-- START Page extract --

When the display processing for the three-dimensional model has not ended (No in S107), if the virtual viewpoint is changed by the subsequent operation by the user (S103), the processings of step S104 and the subsequent steps are performed. That is, the processings of steps S103 to S106 are repeated. When the display processing for the three-dimensional model has ended (Yes in S107), such as when an operation of ending the processing is performed by the user, viewer controller 123 ends the processing.

Display device 103 according to this embodiment displays a frame of an actual viewpoint close to the virtual viewpoint of the displayed three-dimensional model in the manner described above. In this way, when the resolution of the three-dimensional model is inadequate, for example, the user can check the detailed configuration of the subject by referring to the frame. In addition, display device 103 can make the viewpoints of the frame and the three-dimensional model coincide with each other. As a result, the user can easily recognize the correspondence between the frame and the three-dimensional model. Therefore, the convenience to the user can be improved.

[3. Variations]

It should be noted that, in step S104, when there are a plurality of actual viewpoints close to the virtual viewpoint, a plurality of frames may be displayed in step S105. FIG. 9 is a diagram illustrating an example display in this case. As illustrated in FIG. 9, display 125 displays a plurality of frames 134A and 134B of a plurality of actual viewpoints close to the virtual viewpoint.

Furthermore, in this case, in step S106, the user selects, from the plurality of frames, a frame corresponding to an actual viewpoint to be set at the virtual viewpoint. FIG. 10 is a diagram illustrating an example of the selection by the user. In the example illustrated in FIG. 10, for example, the user selects frame 134A by tapping on frame 134A. Furthermore, a three-dimensional model viewed from the actual viewpoint of frame 134A is displayed in viewer 131. Furthermore, in the state illustrated in FIG. 10, the viewpoint of the three-dimensional model displayed in viewer 131 may be changed to the actual viewpoint of frame 134B by tapping on frame 134B.

It should be noted that, in this case again, the virtual viewpoint of the three-dimensional model may be automatically changed, rather than by the user selecting frame 134A or 134B. For example, a three-dimensional model viewed from the actual viewpoint of frame 134A and a three-dimensional model viewed from the actual viewpoint of frame 134B may be alternately displayed at predetermined time intervals. Alternatively, display 125 may display an additional viewer and separately display the three-dimensional model viewed from the actual viewpoint of frame 134A and the three-dimensional model viewed from the actual viewpoint of frame 134B in viewer 131 and the additional viewer.

-- END Page extract --
-- START Extracted entries --

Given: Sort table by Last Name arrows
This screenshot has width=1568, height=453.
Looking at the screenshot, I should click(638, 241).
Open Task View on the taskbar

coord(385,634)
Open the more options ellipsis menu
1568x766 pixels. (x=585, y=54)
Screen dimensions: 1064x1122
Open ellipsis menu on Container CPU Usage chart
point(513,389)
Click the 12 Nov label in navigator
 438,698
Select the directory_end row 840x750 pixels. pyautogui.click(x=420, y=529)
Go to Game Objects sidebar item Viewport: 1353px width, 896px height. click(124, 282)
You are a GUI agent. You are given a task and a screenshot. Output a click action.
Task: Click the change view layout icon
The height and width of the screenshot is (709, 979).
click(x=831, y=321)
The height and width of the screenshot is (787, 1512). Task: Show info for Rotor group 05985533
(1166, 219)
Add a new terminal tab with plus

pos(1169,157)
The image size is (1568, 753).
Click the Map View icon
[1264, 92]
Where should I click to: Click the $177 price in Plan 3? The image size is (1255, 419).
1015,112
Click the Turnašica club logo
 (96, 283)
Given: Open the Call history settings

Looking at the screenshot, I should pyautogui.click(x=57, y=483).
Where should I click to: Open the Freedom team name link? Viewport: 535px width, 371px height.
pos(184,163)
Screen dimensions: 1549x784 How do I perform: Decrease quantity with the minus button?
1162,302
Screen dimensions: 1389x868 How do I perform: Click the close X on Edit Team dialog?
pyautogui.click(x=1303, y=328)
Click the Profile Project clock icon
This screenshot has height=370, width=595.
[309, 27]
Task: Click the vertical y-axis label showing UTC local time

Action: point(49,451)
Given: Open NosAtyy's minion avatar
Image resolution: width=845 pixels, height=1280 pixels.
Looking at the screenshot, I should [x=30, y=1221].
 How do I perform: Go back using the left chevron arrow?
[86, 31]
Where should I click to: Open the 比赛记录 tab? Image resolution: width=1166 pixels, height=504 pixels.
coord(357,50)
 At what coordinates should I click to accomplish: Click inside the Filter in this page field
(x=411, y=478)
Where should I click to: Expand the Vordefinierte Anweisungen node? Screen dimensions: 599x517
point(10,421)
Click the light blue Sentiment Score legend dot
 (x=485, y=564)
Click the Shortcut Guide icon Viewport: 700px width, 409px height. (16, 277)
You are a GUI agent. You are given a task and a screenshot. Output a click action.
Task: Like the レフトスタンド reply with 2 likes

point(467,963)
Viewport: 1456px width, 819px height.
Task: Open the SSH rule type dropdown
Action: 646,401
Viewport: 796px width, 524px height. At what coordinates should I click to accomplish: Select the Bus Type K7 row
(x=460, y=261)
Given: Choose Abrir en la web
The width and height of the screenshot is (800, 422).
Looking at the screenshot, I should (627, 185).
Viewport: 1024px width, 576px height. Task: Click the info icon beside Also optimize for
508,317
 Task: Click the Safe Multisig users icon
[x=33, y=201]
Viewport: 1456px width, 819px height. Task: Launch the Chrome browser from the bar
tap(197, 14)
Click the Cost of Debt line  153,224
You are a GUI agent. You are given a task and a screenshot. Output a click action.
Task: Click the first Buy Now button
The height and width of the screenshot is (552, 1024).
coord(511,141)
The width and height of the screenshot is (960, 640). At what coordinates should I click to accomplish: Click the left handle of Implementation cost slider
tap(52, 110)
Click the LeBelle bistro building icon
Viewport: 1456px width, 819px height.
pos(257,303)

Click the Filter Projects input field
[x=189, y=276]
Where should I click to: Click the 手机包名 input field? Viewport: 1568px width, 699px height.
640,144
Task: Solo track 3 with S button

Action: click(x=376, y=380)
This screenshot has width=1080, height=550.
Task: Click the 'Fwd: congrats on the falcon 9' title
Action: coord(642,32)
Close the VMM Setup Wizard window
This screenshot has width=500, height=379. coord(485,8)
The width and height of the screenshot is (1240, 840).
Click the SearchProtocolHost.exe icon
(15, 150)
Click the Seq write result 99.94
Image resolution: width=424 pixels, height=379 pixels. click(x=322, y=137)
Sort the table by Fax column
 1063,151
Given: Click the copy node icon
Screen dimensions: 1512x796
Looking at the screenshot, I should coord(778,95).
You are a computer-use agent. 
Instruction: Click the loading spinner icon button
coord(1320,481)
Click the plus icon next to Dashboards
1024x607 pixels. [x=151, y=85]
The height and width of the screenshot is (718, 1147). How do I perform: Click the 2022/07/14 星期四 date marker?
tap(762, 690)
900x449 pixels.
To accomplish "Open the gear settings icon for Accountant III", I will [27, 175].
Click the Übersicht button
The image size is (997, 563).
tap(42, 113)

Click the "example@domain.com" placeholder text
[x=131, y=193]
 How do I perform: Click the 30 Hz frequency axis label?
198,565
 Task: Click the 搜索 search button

-- END Extracted entries --

> **Instructions to follow**:
Update the text on virtual viewpoints from "It should be noted that, in this" to "the additional viewer.", writing that portion out again with "additional viewer" changed to "auxiliary viewer".

> **Task response**:
It should be noted that, in this case again, the virtual viewpoint of the three-dimensional model may be automatically changed, rather than by the user selecting frame 134A or 134B. For example, a three-dimensional model viewed from the actual viewpoint of frame 134A and a three-dimensional model viewed from the actual viewpoint of frame 134B may be alternately displayed at predetermined time intervals. Alternatively, display 125 may display an auxiliary viewer and separately display the three-dimensional model viewed from the actual viewpoint of frame 134A and the three-dimensional model viewed from the actual viewpoint of frame 134B in viewer 131 and the auxiliary viewer.